The Identity In-Between
By Pascual Ortiz
November 17, 2025
For a long time, I struggled to understand why I felt so different from the people who, on paper, should have been my people. Whether it was classmates, coworkers, or cultural communities, I always felt like an outsider looking in. It wasn’t until a year or two ago that I learned the term intersectionality, and it was like finding the missing piece of a lifelong puzzle. For the first time, I had a framework to understand why I didn’t fully fit into any one group. I realized that my identity isn’t defined by a single label but rather by the intersections of many. I’m Afro-Caribbean, Mexican, a first-generation American, queer, and an engineer, to list a few. Each of these parts of me informs how I experience the world, and together, they shape a perspective that is uniquely mine.

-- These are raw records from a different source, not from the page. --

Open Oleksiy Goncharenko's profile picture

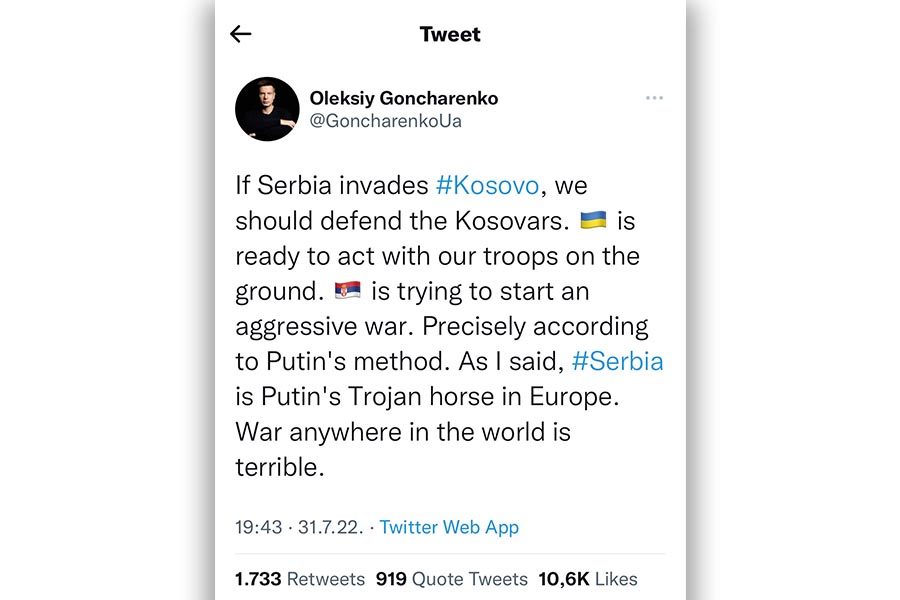tap(267, 109)
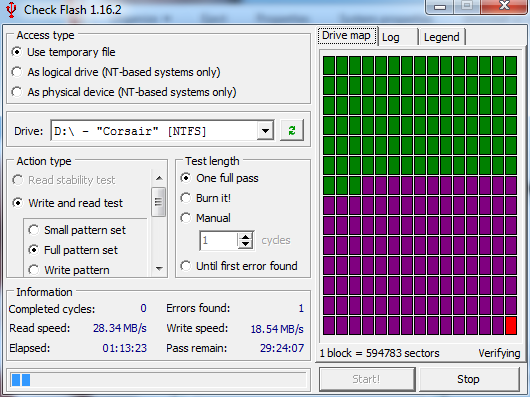
Task: Click the Stop button
Action: 468,379
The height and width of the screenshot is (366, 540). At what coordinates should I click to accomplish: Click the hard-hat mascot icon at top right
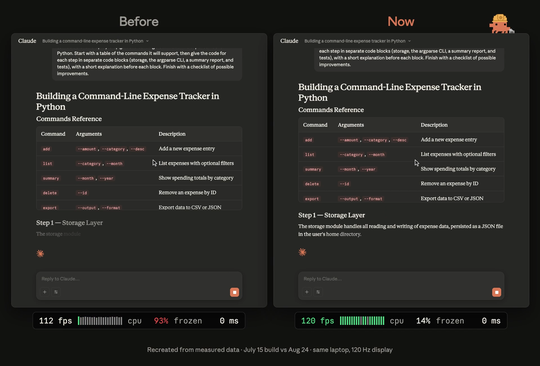pos(501,24)
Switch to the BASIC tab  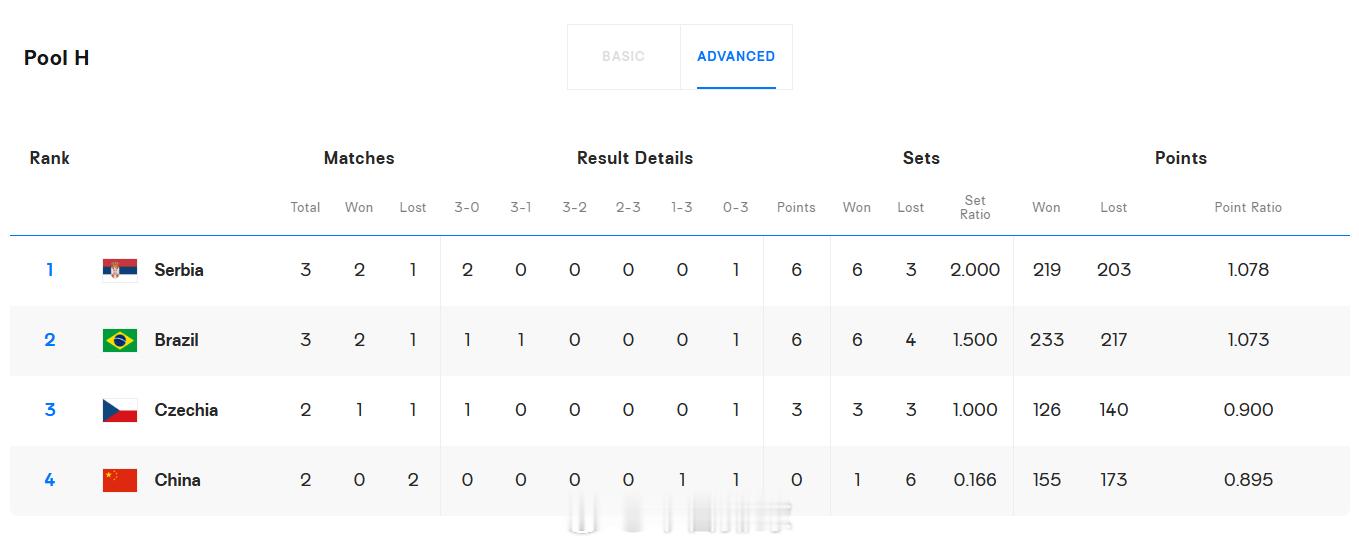623,57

At first, navigating life with such overlapping identities felt like a burden. I constantly felt the need to mold myself to fit into spaces by speaking or acting a certain way to be accepted. Whether I was in predominantly minority schools growing up or in my predominantly white, upper-income high school, I never quite belonged. My classmates bonded over music, sports, and pop culture, while my interests were just so varied and different. I tried to force connection by changing parts of myself, but all it did was make me feel lonelier and less like myself.
My true growth began when I stopped chasing belonging and started creating it. In college, I finally found the freedom to explore all facets of who I was. I came out, met people from diverse backgrounds, and started to see that community doesn’t have to mean sameness but instead that it can mean shared understanding and mutual respect. My best friend and I became a community, just the two of us. A community built around knowing that we knew we could fully be ourselves around each other. With her, I could be completely authentic, and from that friendship, I learned that a community doesn’t have to be a big group of people like I once thought but can be just two people who see and accept each other fully.
A pivotal moment came during my senior year when I attended an Out 4 Undergrad conference in Minnesota. For the first time, I was surrounded by queer peers who embraced me without hesitation. It felt like stepping into the sunlight after years of living in the shadows. That experience transformed how I saw myself and further reinforced in me what community should be. From that experience on, I never wanted to mold myself to fit in again, but instead wanted to build spaces where authenticity was celebrated.
Today, resilience to me means embracing every part of who I am without apology. It means acknowledging the hardship of feeling in between and turning it into the strength of being able to connect with all kinds of people. I take authorship of my story by living authentically and letting community find me through truth, not performance. My journey taught me that belonging doesn’t come from conforming but from creating spaces where everyone can exist as their full selves. And in doing so, I’ve finally found mine.